### Exercise brief
Return the lines below that carry the word "Unusual".

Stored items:
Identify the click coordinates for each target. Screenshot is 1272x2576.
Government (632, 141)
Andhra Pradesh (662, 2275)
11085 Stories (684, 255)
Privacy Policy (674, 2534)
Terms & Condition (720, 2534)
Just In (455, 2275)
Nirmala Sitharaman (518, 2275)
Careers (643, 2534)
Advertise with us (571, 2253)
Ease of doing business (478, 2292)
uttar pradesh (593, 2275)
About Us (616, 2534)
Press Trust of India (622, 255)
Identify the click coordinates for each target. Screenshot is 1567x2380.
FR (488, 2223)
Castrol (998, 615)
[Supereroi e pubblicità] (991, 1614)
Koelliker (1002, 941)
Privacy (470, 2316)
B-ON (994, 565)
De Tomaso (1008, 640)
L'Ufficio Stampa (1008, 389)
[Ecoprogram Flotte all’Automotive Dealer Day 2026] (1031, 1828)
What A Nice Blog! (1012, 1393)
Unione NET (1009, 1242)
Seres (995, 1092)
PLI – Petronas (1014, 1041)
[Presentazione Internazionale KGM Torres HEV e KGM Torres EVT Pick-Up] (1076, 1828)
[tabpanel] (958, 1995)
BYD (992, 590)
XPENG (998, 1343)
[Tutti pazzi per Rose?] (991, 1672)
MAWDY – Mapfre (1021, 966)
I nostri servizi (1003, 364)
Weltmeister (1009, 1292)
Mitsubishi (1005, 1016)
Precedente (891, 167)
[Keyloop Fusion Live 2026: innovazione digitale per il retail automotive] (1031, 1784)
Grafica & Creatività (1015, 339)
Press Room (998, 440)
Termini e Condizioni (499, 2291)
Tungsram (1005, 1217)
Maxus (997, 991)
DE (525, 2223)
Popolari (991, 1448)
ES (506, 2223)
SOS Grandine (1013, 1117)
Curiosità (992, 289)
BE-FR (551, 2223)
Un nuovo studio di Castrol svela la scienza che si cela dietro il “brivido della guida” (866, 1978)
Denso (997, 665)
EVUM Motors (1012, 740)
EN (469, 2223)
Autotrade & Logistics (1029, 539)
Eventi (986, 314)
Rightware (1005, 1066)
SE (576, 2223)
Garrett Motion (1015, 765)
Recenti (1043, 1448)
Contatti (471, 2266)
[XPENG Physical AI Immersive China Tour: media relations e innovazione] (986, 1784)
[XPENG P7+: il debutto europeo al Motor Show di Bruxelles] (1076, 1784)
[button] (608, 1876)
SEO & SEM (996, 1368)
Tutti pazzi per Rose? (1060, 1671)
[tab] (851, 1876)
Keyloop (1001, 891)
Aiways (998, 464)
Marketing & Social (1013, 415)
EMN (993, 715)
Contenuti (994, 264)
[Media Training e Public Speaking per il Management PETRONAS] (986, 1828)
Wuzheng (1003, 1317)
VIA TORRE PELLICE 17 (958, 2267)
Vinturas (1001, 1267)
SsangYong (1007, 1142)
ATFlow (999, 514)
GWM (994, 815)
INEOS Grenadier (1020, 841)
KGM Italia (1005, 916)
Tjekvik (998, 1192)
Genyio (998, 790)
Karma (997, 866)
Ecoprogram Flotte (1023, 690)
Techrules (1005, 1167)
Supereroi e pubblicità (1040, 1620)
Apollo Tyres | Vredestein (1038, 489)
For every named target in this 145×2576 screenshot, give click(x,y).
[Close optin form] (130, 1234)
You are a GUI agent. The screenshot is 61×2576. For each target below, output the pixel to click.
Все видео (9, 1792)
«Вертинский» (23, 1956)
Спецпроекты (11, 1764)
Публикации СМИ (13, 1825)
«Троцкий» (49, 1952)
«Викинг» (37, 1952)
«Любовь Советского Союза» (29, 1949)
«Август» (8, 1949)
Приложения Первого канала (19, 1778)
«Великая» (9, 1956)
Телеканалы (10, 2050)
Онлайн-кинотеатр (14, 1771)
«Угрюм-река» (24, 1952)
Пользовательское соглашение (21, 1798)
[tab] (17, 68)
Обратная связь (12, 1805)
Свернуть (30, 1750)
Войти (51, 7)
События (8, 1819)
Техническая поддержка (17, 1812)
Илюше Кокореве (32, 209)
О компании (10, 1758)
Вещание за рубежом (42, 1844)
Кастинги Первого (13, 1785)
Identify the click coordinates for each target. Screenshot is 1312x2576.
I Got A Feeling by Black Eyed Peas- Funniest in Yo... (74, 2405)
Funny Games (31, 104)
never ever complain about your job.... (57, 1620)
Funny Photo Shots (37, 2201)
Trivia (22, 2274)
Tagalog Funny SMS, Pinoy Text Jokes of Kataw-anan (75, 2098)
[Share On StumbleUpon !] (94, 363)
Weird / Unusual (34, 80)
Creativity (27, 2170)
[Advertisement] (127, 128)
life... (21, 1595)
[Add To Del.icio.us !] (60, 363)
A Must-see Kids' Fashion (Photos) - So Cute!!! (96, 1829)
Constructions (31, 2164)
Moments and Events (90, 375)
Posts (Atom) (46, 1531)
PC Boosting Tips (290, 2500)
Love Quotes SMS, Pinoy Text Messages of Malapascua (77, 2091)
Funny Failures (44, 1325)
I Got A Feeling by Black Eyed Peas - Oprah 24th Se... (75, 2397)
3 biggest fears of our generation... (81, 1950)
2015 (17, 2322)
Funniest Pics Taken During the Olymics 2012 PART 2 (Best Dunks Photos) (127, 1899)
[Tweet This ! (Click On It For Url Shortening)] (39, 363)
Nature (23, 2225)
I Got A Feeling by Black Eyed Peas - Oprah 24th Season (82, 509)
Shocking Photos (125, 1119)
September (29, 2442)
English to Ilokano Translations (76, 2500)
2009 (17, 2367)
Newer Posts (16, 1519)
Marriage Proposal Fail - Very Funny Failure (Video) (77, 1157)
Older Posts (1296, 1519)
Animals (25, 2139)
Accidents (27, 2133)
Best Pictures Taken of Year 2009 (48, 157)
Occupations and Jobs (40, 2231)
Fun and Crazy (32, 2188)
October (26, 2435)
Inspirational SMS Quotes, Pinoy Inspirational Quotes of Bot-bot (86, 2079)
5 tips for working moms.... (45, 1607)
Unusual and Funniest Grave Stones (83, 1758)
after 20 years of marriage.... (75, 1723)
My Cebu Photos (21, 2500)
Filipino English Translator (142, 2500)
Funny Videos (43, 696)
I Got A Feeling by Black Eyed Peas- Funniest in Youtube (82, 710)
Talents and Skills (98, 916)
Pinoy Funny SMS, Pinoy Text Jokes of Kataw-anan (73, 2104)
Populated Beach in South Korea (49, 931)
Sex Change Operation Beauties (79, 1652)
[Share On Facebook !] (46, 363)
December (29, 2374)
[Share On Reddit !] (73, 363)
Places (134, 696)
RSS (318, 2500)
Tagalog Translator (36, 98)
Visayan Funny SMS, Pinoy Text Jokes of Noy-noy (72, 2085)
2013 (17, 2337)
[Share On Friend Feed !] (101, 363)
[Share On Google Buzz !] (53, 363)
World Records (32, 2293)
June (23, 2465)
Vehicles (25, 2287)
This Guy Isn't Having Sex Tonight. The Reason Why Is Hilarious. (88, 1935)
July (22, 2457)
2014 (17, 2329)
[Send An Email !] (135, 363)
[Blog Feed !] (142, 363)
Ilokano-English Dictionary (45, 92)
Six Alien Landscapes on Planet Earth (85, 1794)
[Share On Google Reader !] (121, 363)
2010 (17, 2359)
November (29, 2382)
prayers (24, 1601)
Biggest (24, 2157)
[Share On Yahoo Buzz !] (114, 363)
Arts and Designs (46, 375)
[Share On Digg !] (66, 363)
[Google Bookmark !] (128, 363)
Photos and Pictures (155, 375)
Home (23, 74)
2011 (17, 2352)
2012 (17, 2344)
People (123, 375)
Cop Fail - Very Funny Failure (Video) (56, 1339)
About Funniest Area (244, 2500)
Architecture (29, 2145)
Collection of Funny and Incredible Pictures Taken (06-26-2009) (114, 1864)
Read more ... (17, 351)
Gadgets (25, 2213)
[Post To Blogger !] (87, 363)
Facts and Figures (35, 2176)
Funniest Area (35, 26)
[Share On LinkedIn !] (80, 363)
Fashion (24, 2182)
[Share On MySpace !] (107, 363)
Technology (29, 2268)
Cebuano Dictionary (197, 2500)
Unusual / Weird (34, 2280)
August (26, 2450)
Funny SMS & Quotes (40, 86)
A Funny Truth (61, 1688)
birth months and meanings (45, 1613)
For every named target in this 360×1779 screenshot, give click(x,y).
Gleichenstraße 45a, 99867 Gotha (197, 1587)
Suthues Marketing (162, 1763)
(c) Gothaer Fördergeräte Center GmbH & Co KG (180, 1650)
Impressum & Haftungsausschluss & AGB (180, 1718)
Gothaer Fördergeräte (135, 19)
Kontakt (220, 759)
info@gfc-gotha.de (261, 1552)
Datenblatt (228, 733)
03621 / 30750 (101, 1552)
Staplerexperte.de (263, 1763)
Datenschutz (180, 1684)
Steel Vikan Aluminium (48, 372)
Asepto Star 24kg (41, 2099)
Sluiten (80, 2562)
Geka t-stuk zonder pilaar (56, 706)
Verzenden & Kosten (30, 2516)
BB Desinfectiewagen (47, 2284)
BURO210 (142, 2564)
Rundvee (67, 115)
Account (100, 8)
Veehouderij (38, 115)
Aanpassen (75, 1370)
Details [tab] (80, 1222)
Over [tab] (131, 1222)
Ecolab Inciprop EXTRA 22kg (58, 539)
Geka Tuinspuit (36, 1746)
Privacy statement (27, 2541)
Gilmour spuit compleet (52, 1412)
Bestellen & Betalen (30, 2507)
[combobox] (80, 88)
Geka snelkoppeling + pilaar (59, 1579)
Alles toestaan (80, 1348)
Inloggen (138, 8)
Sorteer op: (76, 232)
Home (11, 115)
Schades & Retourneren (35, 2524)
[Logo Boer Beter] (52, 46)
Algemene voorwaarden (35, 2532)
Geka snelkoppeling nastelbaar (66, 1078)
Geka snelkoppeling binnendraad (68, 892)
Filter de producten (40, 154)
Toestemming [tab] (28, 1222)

### Written response
Weird / Unusual (34, 80)
Unusual and Funniest Grave Stones (83, 1758)
Unusual / Weird (34, 2280)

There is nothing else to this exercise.